Joe was glad for the change of subject and tore open the plastic packaging of his sandwich. “What do you mean?”

“I mean, how much has the Iraq fiasco contributed to your decision to work for Guy Coates?”

Joe had two reactions to this. The first noted that Waterfield had referred to Iraq as a “fiasco.” It was the first time that he had heard him utter such a direct criticism of the war. The second was that David knew about Quayler. Joe had not disclosed the name of his prospective employer to anyone at SIS.

“How did you find out about that?”

Waterfield returned his gaze to the river. There is an unwritten rule among spies that you do not question a colleague on the nature of his sources unless it is absolutely necessary. Joe had broken that rule at least twice in one morning.

“Grapevine,” he replied again. “Look.” Waterfield leaned towards him. He wanted to reassure Joe about something. “I know that you have misgivings about rendition. I know that you have concerns about using product possibly gained from the torture chambers of Cairo and Damascus. We all do.” He lowered his voice as the two elderly ladies stirred sachets of sugar into cups of tea. “But what’s the alternative? We all resign in protest and leave the Office in the hands of a bunch of Blairite careerists? Go off and write our memoirs? Come off it. In any case, the current lot”—he nodded across the river in the general direction of Whitehall—“will be out of a job in a few years” time. Politics is cyclical, Joe. All one has to do is bide one’s time and the right people will come round again. Then things can go back to the way things were.” Joe was looking down at the floor. “What I want to tell you is this.” Waterfield was now almost whispering. “You could go all the way in this business. People are keeping an eye on you, Joe.” He tried a joke to ice the compliment. “You can’t leave us at the mercy of the love children of Percy Craddock and Deng Xiaoping. We’ve already got too many Sinologists on the books in thrall to the Middle Kingdom. You were always tougher than that. You see the Politburo for what they are. The next ten to fifteen years are going to be vital in terms of Anglo-Chinese relations and we can’t afford to roll over and run up the white flag. You could play an absolutely critical role in that.”

It was a decent enough pitch, accurate in places, too. Ever since the days of Patten and Wang, Joe had been profoundly suspicious and distrustful of communist China, an attitude not always shared by his colleagues in the Foreign Office, most of whom had both eyes on the country’s vast market potential for British business. But Waterfield could see that he still wasn’t quite getting through. He put his bottle of water on the table and tried a different approach.

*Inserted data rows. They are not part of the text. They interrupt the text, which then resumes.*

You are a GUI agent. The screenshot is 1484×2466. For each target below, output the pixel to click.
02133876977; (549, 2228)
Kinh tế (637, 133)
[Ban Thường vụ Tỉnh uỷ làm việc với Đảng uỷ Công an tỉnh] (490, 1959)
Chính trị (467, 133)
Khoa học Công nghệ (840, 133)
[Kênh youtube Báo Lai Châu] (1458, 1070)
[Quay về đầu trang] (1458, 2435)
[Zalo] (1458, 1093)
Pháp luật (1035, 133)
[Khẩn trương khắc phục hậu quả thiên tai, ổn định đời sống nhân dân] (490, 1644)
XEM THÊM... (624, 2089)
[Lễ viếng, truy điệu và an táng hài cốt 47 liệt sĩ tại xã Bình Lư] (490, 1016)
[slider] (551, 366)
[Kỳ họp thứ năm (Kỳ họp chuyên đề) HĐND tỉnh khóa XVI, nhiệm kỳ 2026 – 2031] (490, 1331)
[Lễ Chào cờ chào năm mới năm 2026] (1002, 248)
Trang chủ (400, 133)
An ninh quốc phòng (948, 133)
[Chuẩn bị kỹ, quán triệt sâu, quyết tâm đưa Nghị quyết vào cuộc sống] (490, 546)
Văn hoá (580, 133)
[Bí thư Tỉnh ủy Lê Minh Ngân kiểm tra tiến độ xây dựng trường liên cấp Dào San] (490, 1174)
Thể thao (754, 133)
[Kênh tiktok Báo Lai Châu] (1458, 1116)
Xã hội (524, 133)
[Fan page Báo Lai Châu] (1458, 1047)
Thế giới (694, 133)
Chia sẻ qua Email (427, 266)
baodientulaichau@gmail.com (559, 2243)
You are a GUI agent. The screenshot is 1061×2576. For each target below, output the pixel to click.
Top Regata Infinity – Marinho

“It strikes me that you’re bored,” he said. “It strikes me that you would prefer to be out in the field, making a difference. Nobody wants to be kicking their heels behind a desk in London.”

“But what can you offer me?” Joe said, not as a bargaining position, but rather as a statement of his belief that all the best jobs in China had been taken. Nowadays it was all Iraq and Af ghan i stan. The Far East Controllerate had been filleted down to its bare bones. “If it’s a choice between carving out a decent career in the private sector or being posted to some shithole like Manila or Ulan Bator, I know where my instincts lie.”

“Your instincts, yes. But what about your loyalties?”

Waterfield knew Joe well enough to gamble on playing the guilt card. In spite of all of his misgivings about the direction of British policy since 9/11, Joe Lennox was at heart a patriot. Scratch the liberal humanist who railed against Bush and Blair and you would reveal an old-fashioned servant of the state who still believed in the mirage of Queen and Country, in the primacy of Western values. It was like Joe’s faith in the concept of a Christian God, a strange, institutionalized consequence of his privileged upbringing. Yet still he said, “Oh come on. Is that what this comes down to? Both of us know which way to pass the port so I have to keep the British end up?”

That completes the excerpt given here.